Was ist die Realität?

Eine Antwort wird geliefert von Fred Magdoff und John Bellamy Foster in ihrer bahnbrechenden Analyse 'What Every Environmentalist Needs to Know about Capitalism: A Citizen's Guide to Capitalism and the Environment' (Was jeder Umweltschützer wissen muss über den Kapitalismus: Ein Bürger-Führer zu Kapitalismus und Umwelt, 2011): Der Kapitalismus ist ein System, das sich ständig ausdehnen muss, ein System, das durch seine eigentliche Natur am Ende auf die Realität der endlichen Naturressourcen stoßen wird, ein System, abgestimmt auf expansionistisches Wachstum auf der Suche nach Profit, das unausweichlich die Grenzen der Erde überschreitet.
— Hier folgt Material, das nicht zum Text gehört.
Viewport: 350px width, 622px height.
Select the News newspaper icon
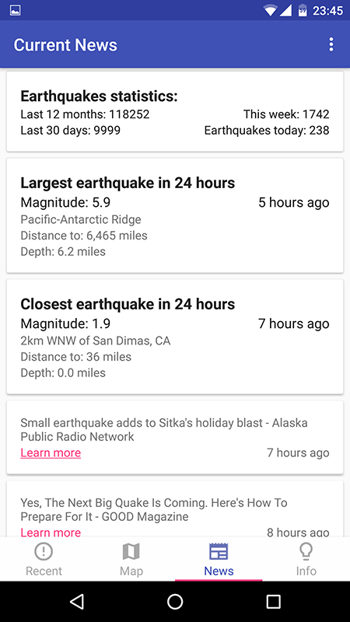click(219, 551)
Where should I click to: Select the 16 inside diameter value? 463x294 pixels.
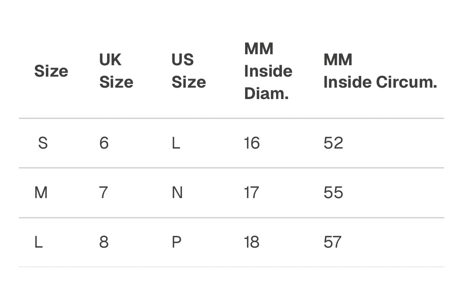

Durch seine eigentliche Natur ist das System gegen Ökologie und Umwelt, da seine Sorge nur Profit ist, sonst nichts. Für die Umwelt eintreten würde das ständig hungrige Sysem in Frage stellen.

Eine Milliarde Menschen in extreme Armut drücken und ein paar Leute bereichern, deren Konsum den Planeten bedroht, ist eine der großen „Beiträge“ des Systems. Außer den Hungrigen und Verhungerten gibt es die Energie-Armen, die Strom-Armen, die Wasser-Armen, die Informations-Armen, die Sicherheits-Armen, die armen Massen, der Ehre und Würde beraubt, und dann sind da die Nahrungs-Reichen, die Energie-Reichen, Strom-Reichen, die Wasser-Reichen, die Informations-Reichen, die Luxus-Reichen, die Macht- und Privilegien-Reichen, die Ressourcen-Reichen, die Konsum-Reichen, die wenigen Reichen, die alles kontrollieren.

Ungleichgewicht und Ungleichheit auf diesem Niveau kann nicht nachhaltig sein für die Umwelt und die Ökologie. Ersteres, Ungleichgewicht und Ungleichheit, ist linear, ständig in Ausdehnung begriffen, während letzteres, Umwelt und Ökologie, Vielfalt, Toleranz, Rücksicht, Ausgleich verlangt. Beachtung in Bezug auf Umwelt wird hohl und geschwätzig, wenn dieser Aspekt der politischen Ökonomie ignoriert wird.